DOCUMENT SEGMENT —
* * * * * * * * *

The algorithm proceeds by choosing and removing some (instruction, pool) pair from the work set. If the instruction removed has not yet been associated with a pool in the dictionary, or if the associated pool is less than or equal to (an operation established by the definition of meet) the pool from the work set, the instruction becomes associated with a new pool that is the meet of the old association and the pool from the work set. Additionally, the optimization function is called with the instruction and this new pool; the result pool is paired with all instructions immediate succeeding (or preceding, depending on what you’re doing) the instruction in the work set.

But the paper describes that better. Intuitively, what happens is that if the pool in the work set for an instruction is “better” than the one for that instruction already in the dictionary, in some domain-specific sense, the instruction is reassociated with a “better” pool, and the nearby instructions are put in the work set with new information based on this instruction.

Examples

Nothing makes sense when it’s put that abstractly, right? It’s not just me? I don’t know how mathematicians survive.

I implemented this algorithm in a general way. The function, kildall, takes an argument called a “specialization” that includes all the domain-specific information for the algorithm. I have a few of these specializations.

The one I just put into a usable state was escape analysis. Check out the program with getx and setx again. An interpreter, upon seeing the flet, would allocate closures for both functions on the heap, i.e. dynamically, with cleanup being handled by the garbage collector. But if we look at the program, we can see that the closures cannot possibly be returned from this function or otherwise appear outside a strictly delimited context - they do not “escape”. In other words, these closures could be allocated with stack discipline. This is cheaper. An interpreter isn’t smart enough to see this but a compiler ought to be able to.

To analyze this with Kildall, we can have it track uses of values. A use causes an escape or does not; e.g. returning a value is an escape, but adding it is not. We define a pool as a map from variables to escape indicators. An indicator is true if the variable escapes, and false if it does not. Meet is a union of maps; if a variable appears in both maps, the new map’s indicator for that variable is the logical OR of the two indicators.⁵ The bound is a map where all variables are known to escape.

The optimization function does different things depending on the type of instruction. We can do a completely correct, if overly conservative, analysis with the following rules:

Inputs to a RETURN instruction escape.
The first input to a FUNCALL instruction - the function called - does not escape.⁶ The other arguments are assumed to escape, because we don’t know what the function does.
All inputs to all other instructions escape.

* * * * * * * * *

QUESTIONS TO ANSWER —
**1.** Answer these from the passage on Kildall's algorithm:
(a) What is the argument to the function kildall that holds all the domain-specific information called?
(b) In the escape analysis, how is a pool defined?
(c) Which input to a FUNCALL instruction does not escape?
**2.** Based on the passage on Kildall's algorithm, is each statement true? Answer yes or no, and quote the words that decide it.
(a) An interpreter would allocate the closures for getx and setx on the stack.
(b) Returning a value counts as an escape.
(c) The bound is a map in which no variables escape.
**3.** Continue the passage on Kildall's algorithm from its last sentence.
The listing that comes after has nothing to do with the passage on Kildall's algorithm.

* * * * * * * * *

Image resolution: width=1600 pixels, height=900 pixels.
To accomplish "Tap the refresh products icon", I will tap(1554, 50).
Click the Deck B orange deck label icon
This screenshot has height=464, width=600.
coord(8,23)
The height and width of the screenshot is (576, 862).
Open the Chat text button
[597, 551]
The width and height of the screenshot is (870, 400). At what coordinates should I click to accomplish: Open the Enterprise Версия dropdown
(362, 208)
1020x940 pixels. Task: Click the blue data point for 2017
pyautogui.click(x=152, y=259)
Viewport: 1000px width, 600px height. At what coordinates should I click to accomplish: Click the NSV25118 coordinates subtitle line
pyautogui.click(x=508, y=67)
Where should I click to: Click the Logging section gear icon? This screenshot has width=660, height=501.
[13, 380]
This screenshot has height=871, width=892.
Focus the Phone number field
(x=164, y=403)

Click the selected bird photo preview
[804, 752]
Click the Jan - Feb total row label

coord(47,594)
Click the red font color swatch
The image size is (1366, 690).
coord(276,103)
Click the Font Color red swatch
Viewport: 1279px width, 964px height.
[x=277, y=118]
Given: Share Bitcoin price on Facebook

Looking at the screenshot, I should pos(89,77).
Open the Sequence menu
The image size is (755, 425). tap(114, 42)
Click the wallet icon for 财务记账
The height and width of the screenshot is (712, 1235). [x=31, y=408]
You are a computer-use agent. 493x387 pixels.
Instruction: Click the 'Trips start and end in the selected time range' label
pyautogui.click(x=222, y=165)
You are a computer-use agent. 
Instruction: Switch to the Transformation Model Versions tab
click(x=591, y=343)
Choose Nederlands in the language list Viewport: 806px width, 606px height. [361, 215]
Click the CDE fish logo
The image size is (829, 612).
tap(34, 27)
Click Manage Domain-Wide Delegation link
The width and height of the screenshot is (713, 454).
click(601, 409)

* * * * * * * * *

ANSWERS TO EACH TASK —
**1.**
(a) A "specialization."
(b) As a map from variables to escape indicators.
(c) The first input, which is the function called.

**2.**
(a) No: "would allocate closures for both functions on the heap"
(b) Yes: "returning a value is an escape, but adding it is not"
(c) No: "The bound is a map where all variables are known to escape."

**3.**
The algorithm can then proceed in the reverse direction of control flow. Here’s the HIR again. We start at the bottom return instruction, with an initial pool of the empty map. The return is not yet associated with any pool, so it takes that one, and passes on a pool up where its input, the “V”, escapes.

It proceeds upwards in that way and then reaches the funcall to which GETX is input. It’s the first input, i.e. the function called, and we have not seen GETX before, so we put (GETX, false) in the next pool up. The same occurs for the other funcall with GETX, and so once we reach the top instruction, we have that GETX does not escape, and can be stack allocated.

The beautiful thing here is that all we actually need to have in the code are the definition of the semilattice and the optimization function rules, and the algorithm handles all the control flow. The analysis automatically works just as well around branches and loops. The whole thing is maybe fifty lines.

Extending the analysis

Stack allocating closures is nice, but what about those “cell” things? A cell is just a wrapper around a value, with a set and a get, like an ML “reference”. Closures in a language with assignment, like Lisp, have to have something like this; if setx just closed over the value, the assignment to x would not take in the outer function. These cells are implicit in the source code but still have to be allocated.

Determining that a cell can be stack allocated is more complicated. Naïvely, you might expect that a cell doesn’t escape if every closure it’s put in doesn’t escape. This is basically true, but there’s a nesting problem. Consider:

(lambda (x) ((lambda () (lambda () x))))

This is a function of one argument, which calls a function of zero arguments, which returns a function of no arguments that returns the first function’s argument. So for example if you call this function with x=4, you get back a function that returns 4.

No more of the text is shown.